# TEXT PROVIDED

Bhatia, Harbhajan Lal

Authors

Harbhajan Lal Bhatia



Abstract

Shaw was an artist-critic. He started his career as a music critic in 1876. Two years later he turned to novel-writing. He wrote five long novels, which nobody would publish. In 1885 he started book-reviewing for The Pall Mall Gazette. The same year he collaborated with Archer
on his first play, Widowers'Houses, which Archer did not like. The next two years he spent on art criticism. From 1888 to l894, he once again worked as a music critic, first for The Star and then for The World. In 1895 he became a dramatic critic for The Saturday Review, where he was to work for the next three and a half years. By this time he had several plays and critical essays behind him. His aim as a critic was to bring both art and criticism closer to life.
The Victorians did not have a theatre of their own. No theatre can survive without living drama, and the Victorians, whatever else they had, had no living drama of their own. They derived most of their material and inspiration from the classics and from the French well-made plays of Scribe, Sardou and Labiche. Since no copyright laws existed, anybody could make adaptations of others' works without infringement of rights or royalties. The bigotted attitude of the censorship did the theatre an incalculable harm; many serious writers did not take to playwriting simply because they could not express themselves fully and freely as in other arts. There was an evergrowing tendency towards making theatrical art commercially rather than artistically viable. Shaw wanted to emancipate the theatre from all these tyrannies and restore it to its classic status.

# TO DO
1) Can you reproduce the passage of the Shaw abstract starting with "Bhatia, Harbhajan Lal" and going on through "closer to life."?
2) How would the abstract on Shaw as a critic continue after its final sentence? Write that continuation.
The lines that come next have no connection to the abstract on Shaw.

# INFORMATION SHOWN

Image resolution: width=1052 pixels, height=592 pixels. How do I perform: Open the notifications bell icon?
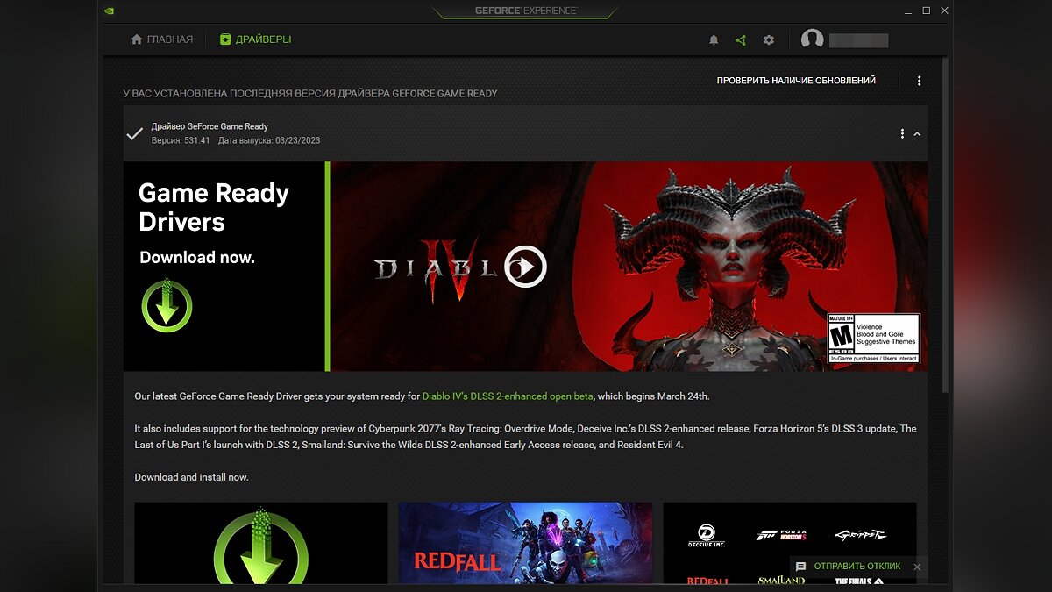click(714, 40)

# ANSWERS FOR THE TASKS
1)
Bhatia, Harbhajan Lal

Authors

Harbhajan Lal Bhatia



Abstract

Shaw was an artist-critic. He started his career as a music critic in 1876. Two years later he turned to novel-writing. He wrote five long novels, which nobody would publish. In 1885 he started book-reviewing for The Pall Mall Gazette. The same year he collaborated with Archer
on his first play, Widowers'Houses, which Archer did not like. The next two years he spent on art criticism. From 1888 to l894, he once again worked as a music critic, first for The Star and then for The World. In 1895 he became a dramatic critic for The Saturday Review, where he was to work for the next three and a half years. By this time he had several plays and critical essays behind him. His aim as a critic was to bring both art and criticism closer to life.

2)
A wave of realism in the theatre started in the late
1860s with the emergence of Robertson, but this was a short-lived movement in itself. People like Grundy and Carton became popular because they could make adaptations from the modish French drama in the shortest possible time, which suited the reigning actor-managers. With the advent of 1880s two new talents, Jones and Pinero, arrived. Shaw's contemporaries called them avant-gardists; Shaw called them the perpetrators of the old tradition. After Ibsen's arrival on the English stage, both Jones and Pinero turned to serious writing. Pinero succeeded for a while with his so-called spiritual tragedies, but he has survived more for his farcical comedies than for his tragedies. Jones's idea of seriousness and realism was to go in for sensationalism. Naturally he did not succeed. Wilde did not dispute with the existing conditions of the theatre; he made what he could of the theatre by writing some of the funniest and most sparkling comedies ever seen. Barrie, said Shaw, had the milliner's sense of matching materials but had no "eye" for human psychology.
Ibsen was first introduced to the English audiences in 1889 with the production of A Doll's House,. Ghosts followed two years later. So great was the sensation created by Ghists that the press went on vilifying Ibsen for months to come. Shaw could not just sit there and let these people get away with it. He came to Ibsen's defence. No doubt Ibsen would have survived without Shaw's defence, but that is no reason why we should not give Shaw the credit for it. The Quintessence of Ibsenism may look now full of misonceptions, but a lot can be said for it if we read it in the context of its times.
Shaw learnt a good deal from this period in the sense that he discovered for himself what was wrong with the contemporary theatre and what could be done to improve it. His basic approach to drama in general did not change much in his later life.